Metin Bölümü =>
Takdim Yerine
Barış ve Diyaloğa Vuslatın Muştusu
Hangi kavuşmanın müjdesidir bu? Irmağın denize; kurak, çatlamış toprağın suya; sevenin sevgiliye; insanlığın barışa; insanın evrenselliğe kavuşmasının muştusu mu? Bilinmez ki…
Belki de hepsi…
Sayın Fethullah Gülen’in, “Kırık Testi Külliyatı”nın sekizinci kitabının adı, “Vuslat Muştusu”. Onunla yapılan söyleşilerde, evrensel ahlâk ve hakikat karşısında bireyin, toplulukların ve inanç gruplarının konumu ele alınmış. “Olan” karşısında “olması gereken” irdenlenmiş.
Bu dünyada çile çeken, acılar içinde umutsuzluğa kapılan insanın kurtuluşu nerede olabilir? Sabır, alçak gönüllülük, öfkeye hakim olabilme, denge, insaf, provokasyonlara âlet olmama, salih amel…Tüm bunlar, İslâm’ın emri, Muhammedî ruhun gereği… Ancak bu tür tutumlarla evrenselliğe kavuşmak mümkün olabilir. Vahdet-i vücud; tikelin tümelde bütünleşmesi belki de budur.

Sağlanan Veriler =>

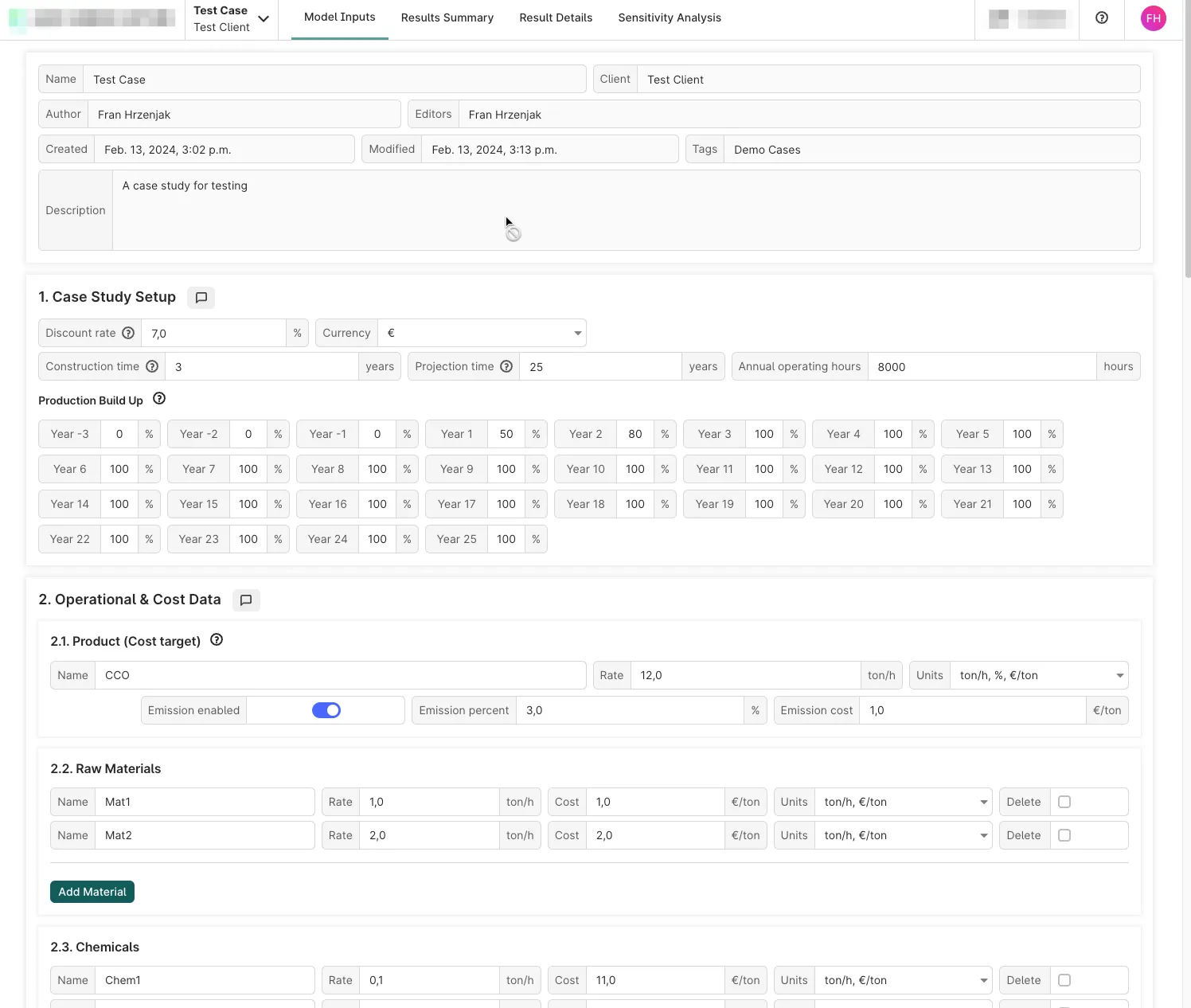Check the Delete checkbox for Mat1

İstenenler =>
A - Takdim yazısında "Takdim Yerine" ifadesini içeren sözlerle açılıp "belki de budur." ile kapanan bölümü hiçbir değişiklik yapmadan geri verin.
B - Şu ifadelerin takdim yazısıyla örtüşüp örtüşmediğini evet ya da hayır diyerek belirtin ve her biri için karara esas olan sözleri yazıdan aynen alıntılayın: (i) Söyleşilerde bireyin yanı sıra toplulukların ve inanç gruplarının konumu da ele alınmıştır. (ii) Evrenselliğe kavuşmak, sayılan tutumlardan bağımsız olarak mümkündür. (iii) Sabır ve alçak gönüllülük gibi tutumlar İslâm'ın emri olarak nitelendirilir.
Yukarıdaki verilere bu çalışmada ihtiyaç yoktur.

Alıştırma Çözümleri =>
A -
Takdim Yerine
Barış ve Diyaloğa Vuslatın Muştusu
Hangi kavuşmanın müjdesidir bu? Irmağın denize; kurak, çatlamış toprağın suya; sevenin sevgiliye; insanlığın barışa; insanın evrenselliğe kavuşmasının muştusu mu? Bilinmez ki…
Belki de hepsi…
Sayın Fethullah Gülen’in, “Kırık Testi Külliyatı”nın sekizinci kitabının adı, “Vuslat Muştusu”. Onunla yapılan söyleşilerde, evrensel ahlâk ve hakikat karşısında bireyin, toplulukların ve inanç gruplarının konumu ele alınmış. “Olan” karşısında “olması gereken” irdenlenmiş.
Bu dünyada çile çeken, acılar içinde umutsuzluğa kapılan insanın kurtuluşu nerede olabilir? Sabır, alçak gönüllülük, öfkeye hakim olabilme, denge, insaf, provokasyonlara âlet olmama, salih amel…Tüm bunlar, İslâm’ın emri, Muhammedî ruhun gereği… Ancak bu tür tutumlarla evrenselliğe kavuşmak mümkün olabilir. Vahdet-i vücud; tikelin tümelde bütünleşmesi belki de budur.

B -
(i) Evet: “bireyin, toplulukların ve inanç gruplarının konumu ele alınmış”
(ii) Hayır: “Ancak bu tür tutumlarla evrenselliğe kavuşmak mümkün olabilir.”
(iii) Evet: “Tüm bunlar, İslâm’ın emri”